Abroad, we fight wars for plunder at the expense of the life and limb of our young men and women who can hardly find any other way of life to work and live but to join the service for the promise of grand adventure and unequaled skills when they’ve finished their tours of duty.  Unfortunately, when these men and women come home, if not disabled or broken by PTSD or TBI, they find these promises were a lulling breeze in the wind. 
We support torture as a policy against anyone we deem our enemy and are surprised when these young men and women are tortured.  We unleash destructive and hellish forces into civilian populations against women and children and non-combatants and wonder why the inhabitants don’t praise us as their liberators, why they scorn us, and why they form protective coalitions with our enemies. 
We drain our treasury and borrow funds to fight these wars whose success is indeterminate, at least for the citizens of this nation who underwrite these conflicts with their taxes and loans from Far East nations at the expense of taking care of our own here at home.
It is wrong therefore to think those rude and “disturbing” who merely protest against the social violence that they have suffered at home and in the wars abroad.
It is indisputable that the Darth Vader garbed police, with their plastic head-butting shields, who sprayed pepper point blank into the faces of peaceful protesters, young and old, all passive, used excessive force and committed crimes of assault and battery.
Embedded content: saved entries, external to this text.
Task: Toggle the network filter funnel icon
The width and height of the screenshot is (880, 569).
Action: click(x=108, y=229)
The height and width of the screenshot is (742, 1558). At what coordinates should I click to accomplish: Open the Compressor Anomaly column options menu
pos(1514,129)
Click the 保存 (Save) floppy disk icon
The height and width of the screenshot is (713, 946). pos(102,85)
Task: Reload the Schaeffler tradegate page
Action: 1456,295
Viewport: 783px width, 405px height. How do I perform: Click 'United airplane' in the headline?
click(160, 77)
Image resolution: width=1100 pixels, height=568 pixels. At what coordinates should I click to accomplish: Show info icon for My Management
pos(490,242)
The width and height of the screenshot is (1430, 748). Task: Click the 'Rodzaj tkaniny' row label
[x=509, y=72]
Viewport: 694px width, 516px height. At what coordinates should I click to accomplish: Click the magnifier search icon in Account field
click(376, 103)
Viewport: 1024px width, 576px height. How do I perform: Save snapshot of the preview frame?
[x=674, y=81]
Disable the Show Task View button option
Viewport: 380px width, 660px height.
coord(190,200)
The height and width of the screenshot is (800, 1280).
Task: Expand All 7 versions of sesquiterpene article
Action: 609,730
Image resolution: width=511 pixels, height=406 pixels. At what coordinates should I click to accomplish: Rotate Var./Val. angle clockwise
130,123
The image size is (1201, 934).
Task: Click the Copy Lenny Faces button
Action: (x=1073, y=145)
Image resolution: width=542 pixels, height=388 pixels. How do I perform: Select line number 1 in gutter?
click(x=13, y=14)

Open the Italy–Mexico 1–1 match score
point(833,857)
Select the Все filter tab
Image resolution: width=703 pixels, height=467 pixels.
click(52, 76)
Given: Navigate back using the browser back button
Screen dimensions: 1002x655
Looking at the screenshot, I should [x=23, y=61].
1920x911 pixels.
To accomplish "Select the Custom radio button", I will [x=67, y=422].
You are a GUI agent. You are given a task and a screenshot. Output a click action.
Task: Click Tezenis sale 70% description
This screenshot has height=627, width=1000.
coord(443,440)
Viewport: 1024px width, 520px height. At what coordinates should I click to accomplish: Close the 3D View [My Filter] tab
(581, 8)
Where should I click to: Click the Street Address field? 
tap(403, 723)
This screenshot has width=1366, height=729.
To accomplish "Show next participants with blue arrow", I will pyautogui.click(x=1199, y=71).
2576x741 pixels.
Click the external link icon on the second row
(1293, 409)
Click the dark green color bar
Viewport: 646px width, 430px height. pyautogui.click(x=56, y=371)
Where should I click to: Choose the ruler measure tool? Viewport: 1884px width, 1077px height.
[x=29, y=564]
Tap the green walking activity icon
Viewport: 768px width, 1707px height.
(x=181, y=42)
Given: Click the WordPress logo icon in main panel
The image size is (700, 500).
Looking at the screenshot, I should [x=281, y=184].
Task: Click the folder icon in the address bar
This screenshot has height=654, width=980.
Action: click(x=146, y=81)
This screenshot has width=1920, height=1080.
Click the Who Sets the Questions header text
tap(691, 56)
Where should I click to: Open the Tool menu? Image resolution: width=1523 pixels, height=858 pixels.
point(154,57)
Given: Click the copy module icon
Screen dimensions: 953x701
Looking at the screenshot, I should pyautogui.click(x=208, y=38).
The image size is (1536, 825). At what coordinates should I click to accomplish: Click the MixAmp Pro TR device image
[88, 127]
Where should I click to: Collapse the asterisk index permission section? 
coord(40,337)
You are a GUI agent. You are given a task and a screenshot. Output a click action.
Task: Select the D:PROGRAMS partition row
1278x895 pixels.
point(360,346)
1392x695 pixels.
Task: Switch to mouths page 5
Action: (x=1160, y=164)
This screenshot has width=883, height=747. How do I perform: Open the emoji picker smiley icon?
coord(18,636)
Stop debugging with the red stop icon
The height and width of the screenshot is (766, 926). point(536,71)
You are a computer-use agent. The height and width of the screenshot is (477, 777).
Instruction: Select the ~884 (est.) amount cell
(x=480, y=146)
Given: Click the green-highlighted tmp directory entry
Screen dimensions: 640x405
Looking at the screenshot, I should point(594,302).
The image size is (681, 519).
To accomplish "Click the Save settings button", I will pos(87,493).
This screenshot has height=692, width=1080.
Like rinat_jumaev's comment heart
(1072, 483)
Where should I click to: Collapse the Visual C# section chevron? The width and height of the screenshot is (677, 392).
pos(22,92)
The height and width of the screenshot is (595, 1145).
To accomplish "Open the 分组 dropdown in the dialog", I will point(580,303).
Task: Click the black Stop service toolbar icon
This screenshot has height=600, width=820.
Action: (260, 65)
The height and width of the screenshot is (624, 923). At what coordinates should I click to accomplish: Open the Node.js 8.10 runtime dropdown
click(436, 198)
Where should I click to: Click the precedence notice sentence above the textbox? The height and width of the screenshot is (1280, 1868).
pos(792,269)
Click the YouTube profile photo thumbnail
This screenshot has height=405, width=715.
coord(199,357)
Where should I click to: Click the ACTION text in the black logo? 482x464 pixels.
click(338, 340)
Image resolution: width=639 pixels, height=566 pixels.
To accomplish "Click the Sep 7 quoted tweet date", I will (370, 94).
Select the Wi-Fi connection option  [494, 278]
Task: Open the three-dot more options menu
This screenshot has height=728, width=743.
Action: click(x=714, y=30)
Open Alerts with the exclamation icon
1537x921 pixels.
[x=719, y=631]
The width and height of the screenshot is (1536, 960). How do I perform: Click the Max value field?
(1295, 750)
The learned lesson is that freedom of speech is a prepositional freedom.  You may have freedom OF speech but you do not have freedom AFTER speech. 
Our nation’s local leaders appear to be coordinating efforts to circumscribe that freedom to protest with permits and timetables and arrests.  They are so concerned about our safety and our health – they say.  They recoil at the possibility of tents and pizza boxes that might not be cleaned up when, in truth and fact, these protesters have cleared all the waste themselves.  We all know what’s really going on here.  They are muzzling citizens speaking the truth.
These protests are the symptoms of our failure to provide for the “general welfare” and to define what defense of the nation requires – as opposed to jingoistic adventuring around the world to expand American hegemony.  We must steer the nation true again and it is really up to us - because most of our elected leaders are so defensive and disturbed, they don’t appreciate that it’s our nation at risk – and nothing less.